Three to get ready.
Day one:
Everyone got the warning at the same time. For the people in my area, it was at eleven seventeen in the morning. It sounded like someone was standing right in front of me speaking in a neutral sounding monotone voice.
The wording of the message was a little weird, but what was clear was that we were being told that in exactly three days, seventy two hours in total, every person on Earth was going to be sent to another reality.
We had screwed up our world so badly that the only way to fix it was to first get humanity out of the way.
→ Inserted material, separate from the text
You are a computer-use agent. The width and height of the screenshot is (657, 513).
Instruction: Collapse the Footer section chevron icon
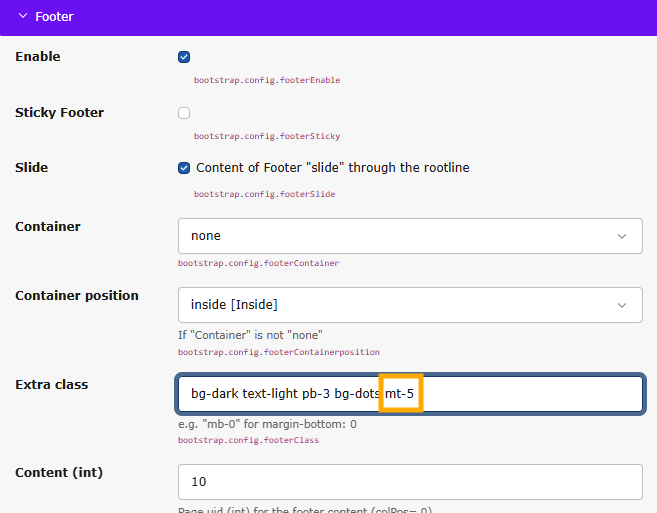(22, 17)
That was it. All the information we got as part of that initial message. Who was doing the fixing, and who sent the message I doubted that I at least, would ever learn.
Most people naturally didn’t believe it, but because some of us that took it seriously enough to ask some questions out loud everyone got answers to our top three worldwide questions.
One. Yes. Every single human on Earth and the seven in space were going to be exiled. No exceptions.
Two. Only a few hundred of us altogether would end up in the same groups at the same places. But there would be other humans there.
Three. We could take whatever we had on us or that we were carrying while standing on our own two feet with nothing else touching the ground.
Too bad for anyone in a wheelchair I guess.
And no, obviously I didn’t believe it. Not really. But as soon as I realized that everyone I could contact or see posting about it online had heard the message, I decided that I might need to treat it as real.
Just in case.
So I hastily got dressed to leave the house while making a mental plan, grabbed my emergency money, my social security card, and then headed out to get into my truck and hit the bank.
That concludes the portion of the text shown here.